In my opinion, today’s fears about the cloud are ultimately variations on classic worries that organizations have always had about IT.  Sometimes they worry about the cost of maintaining internal expertise, and so they outsource their IT management to an MSP.  Sometimes an organization is highly risk-averse, and so they refuse to trust anyone but their own team.  But wherever the data and apps are stored, and regardless of who manages them, the worries always remain.  I’ve been around long enough to know that when it comes to IT … things break and  shit happens!

These worries are getting amplified with our growing reliance on corporate networks and the popularity of web-based tools for business operations.  When you rely on e-commerce, internet traffic, or web-based authentication to access business applications and data, mere minutes of network downtime can cause irreparable damage.  Missed sales opportunities and lost productivity are the clear downsides; but in my opinion there is a far worse consequence: broken trust.
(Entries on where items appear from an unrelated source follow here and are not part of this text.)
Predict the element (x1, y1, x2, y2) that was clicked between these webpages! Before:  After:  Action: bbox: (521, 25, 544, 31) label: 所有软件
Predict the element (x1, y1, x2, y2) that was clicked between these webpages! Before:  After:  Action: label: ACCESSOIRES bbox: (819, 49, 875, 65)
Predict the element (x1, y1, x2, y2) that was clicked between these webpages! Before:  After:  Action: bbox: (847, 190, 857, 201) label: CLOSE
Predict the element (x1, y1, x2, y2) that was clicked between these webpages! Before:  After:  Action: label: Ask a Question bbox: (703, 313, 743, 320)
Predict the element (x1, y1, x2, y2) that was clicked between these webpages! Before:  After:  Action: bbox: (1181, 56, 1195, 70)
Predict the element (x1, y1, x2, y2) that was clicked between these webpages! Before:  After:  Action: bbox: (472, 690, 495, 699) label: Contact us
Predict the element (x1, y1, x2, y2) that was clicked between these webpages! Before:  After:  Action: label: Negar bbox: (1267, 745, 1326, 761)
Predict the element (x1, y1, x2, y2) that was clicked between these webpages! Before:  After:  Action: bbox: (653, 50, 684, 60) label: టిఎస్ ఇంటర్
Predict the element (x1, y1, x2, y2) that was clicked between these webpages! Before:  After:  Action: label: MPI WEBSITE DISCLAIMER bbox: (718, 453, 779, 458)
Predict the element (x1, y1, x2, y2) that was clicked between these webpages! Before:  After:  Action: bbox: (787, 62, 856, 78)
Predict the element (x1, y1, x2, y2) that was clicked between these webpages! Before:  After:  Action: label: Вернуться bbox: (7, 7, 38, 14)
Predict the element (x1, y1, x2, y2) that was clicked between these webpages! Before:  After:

Client facing downtime bruises your reputation quickly.  Just consider the trauma that Sony is going through right now.  Nobody wants to do business with an organization that can’t keep the lights on or keep credit card info safe.  But internally, the bruising of downtime can be just as damaging.  A few performance hiccups can easily sabotage the hard-earned trust that people have in your ability to manage an IT environment, but also their confidence in the technology itself.  This will make innovation next to impossible as time marches on.  On the one hand, executives won’t trust your purchasing decisions any more.  On the other hand, new rollouts will be forever met with skepticism and discomfort on the user side.

The real measure of your IT partner or internal team is how they react to downtime.  Fair-weather friends are easy to come by, and relationships are simple to manage when things run smoothly.  But true colours get exposed when shit hits the fan.  The value of what you pay for gets crystal-clear demonstration.  If you’ve got a team with fast response times who exhibits a genuine sense of urgency for your problems, then you’ve got a partner you can trust.

This has always been my biggest worry when clients ask our team about the virtues of moving apps and data to big public clouds.  Does anyone at Amazon or Google really care if your SMB in Brampton suffers downtime?  Do the tech support people in Palo Alto really understand your business?  I doubt it … And the evidence suggests this too.   The reality is that your business operations are nothing more than a line item of code in a vast sea of information.  But hey, the service is cheap, right?  Ask yourself:  How much is trust worth?

When it comes to deciding what to do with your IT systems, where to put them, and who should manage them … The real task of the CIO or Director is to find your organization’s comfortable balance between 3 things:

  1. Performance
  2. Cost
  3. Risk

Just remember that you’ve always got someone to help.